• To do:
Exactly what is written in the records below should be returned, minus the images.

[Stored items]
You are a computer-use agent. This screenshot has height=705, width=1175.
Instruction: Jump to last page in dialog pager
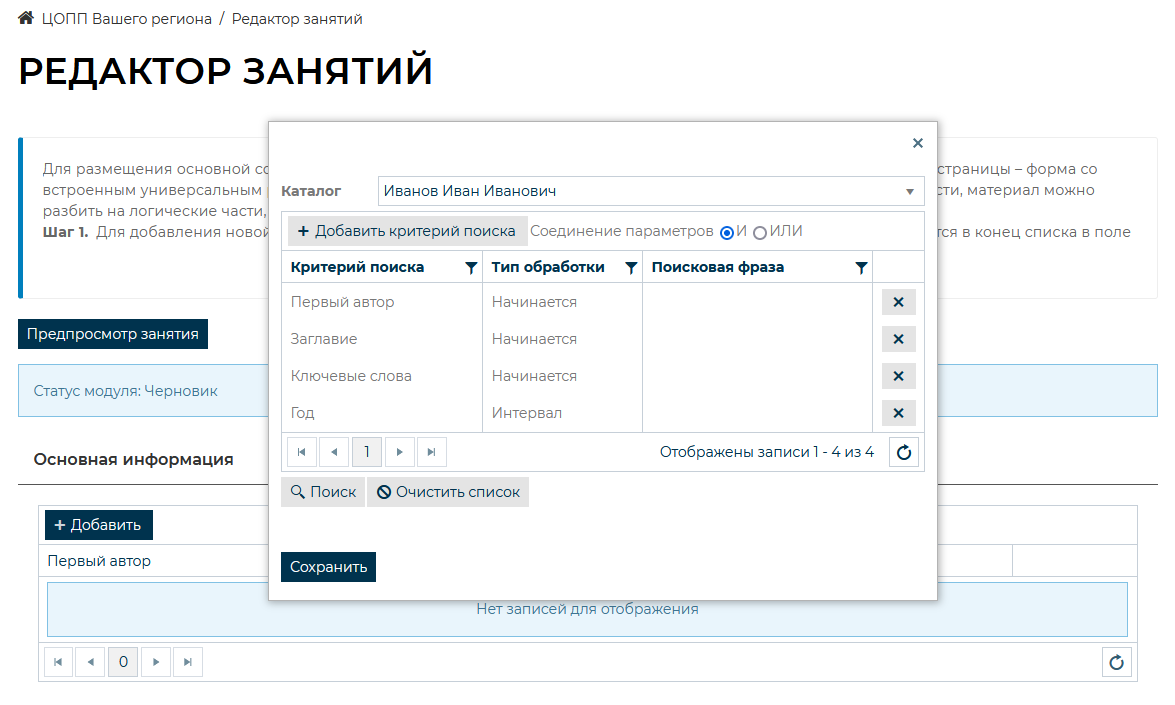431,452
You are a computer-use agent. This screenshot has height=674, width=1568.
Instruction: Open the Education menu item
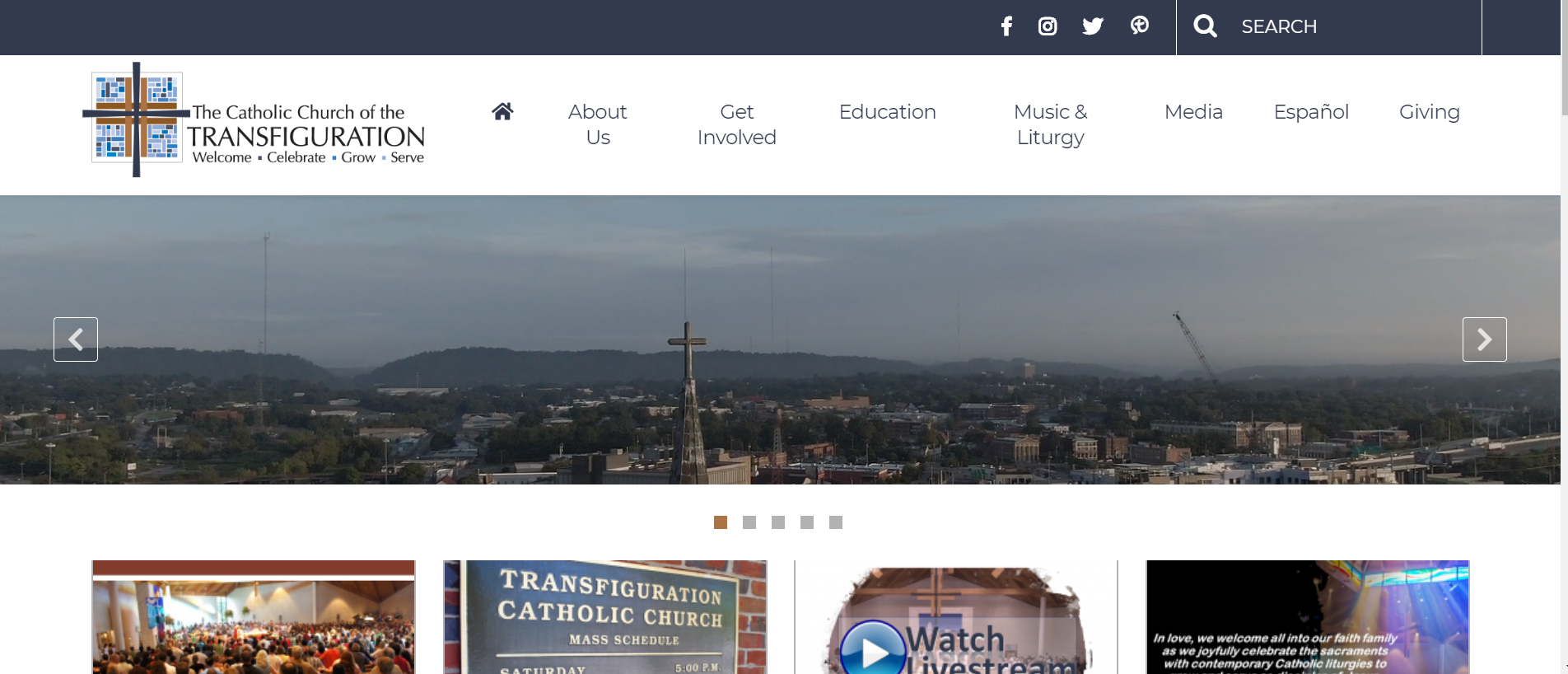click(x=887, y=112)
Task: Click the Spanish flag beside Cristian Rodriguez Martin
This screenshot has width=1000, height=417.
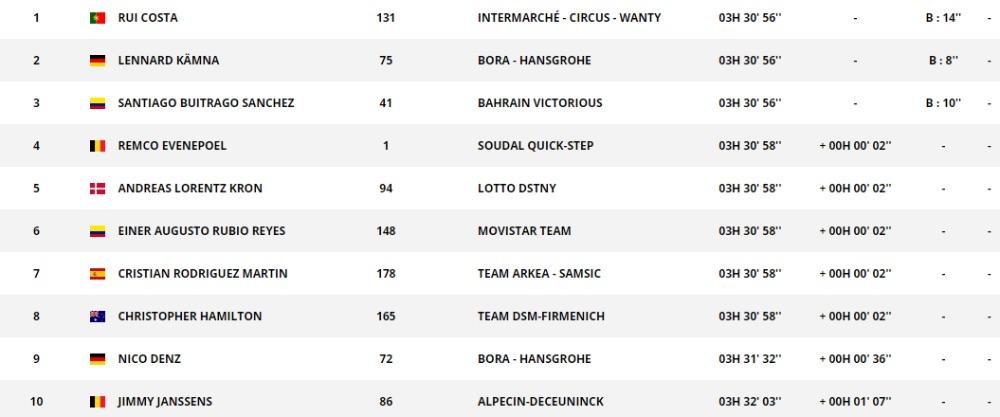Action: tap(97, 274)

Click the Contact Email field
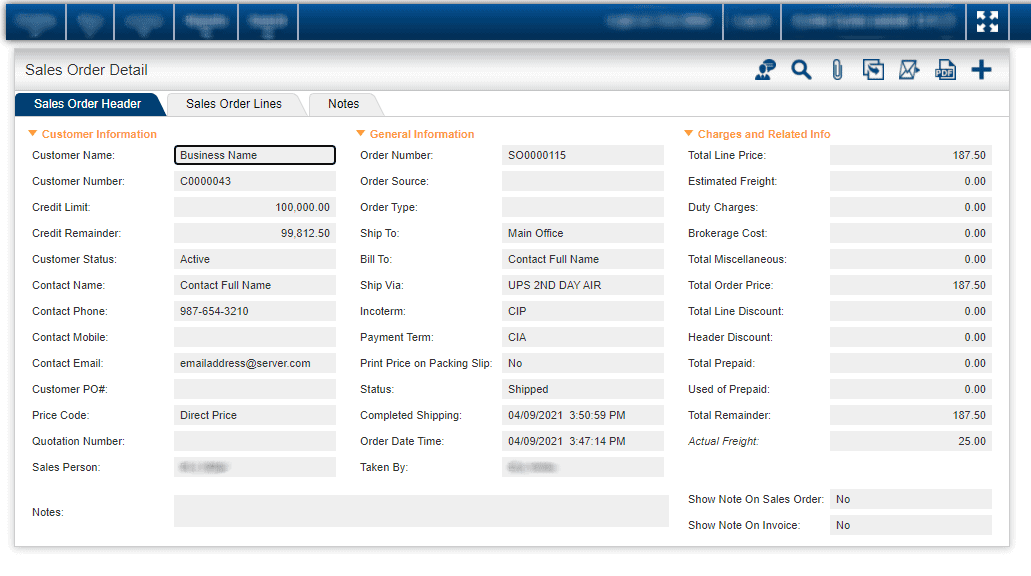tap(255, 363)
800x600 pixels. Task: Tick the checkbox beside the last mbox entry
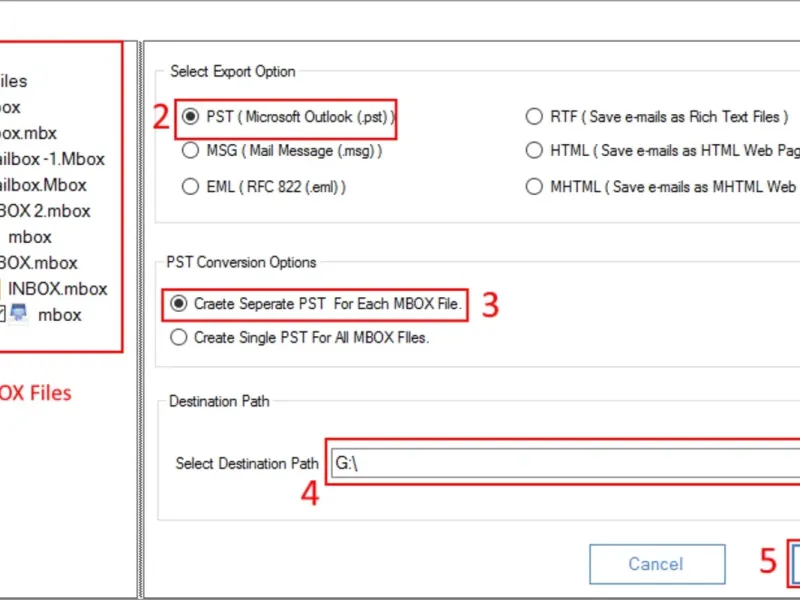[2, 314]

• Finished exercise:
You are a computer-use agent. This screenshot has height=705, width=1175.
Instruction: Jump to last page in dialog pager
431,452
You are a computer-use agent. This screenshot has height=674, width=1568.
Instruction: Open the Education menu item
click(x=887, y=112)
Task: Click the Spanish flag beside Cristian Rodriguez Martin
This screenshot has width=1000, height=417.
Action: tap(97, 274)

Click the Contact Email field
tap(255, 363)
800x600 pixels. Task: Tick the checkbox beside the last mbox entry
[2, 314]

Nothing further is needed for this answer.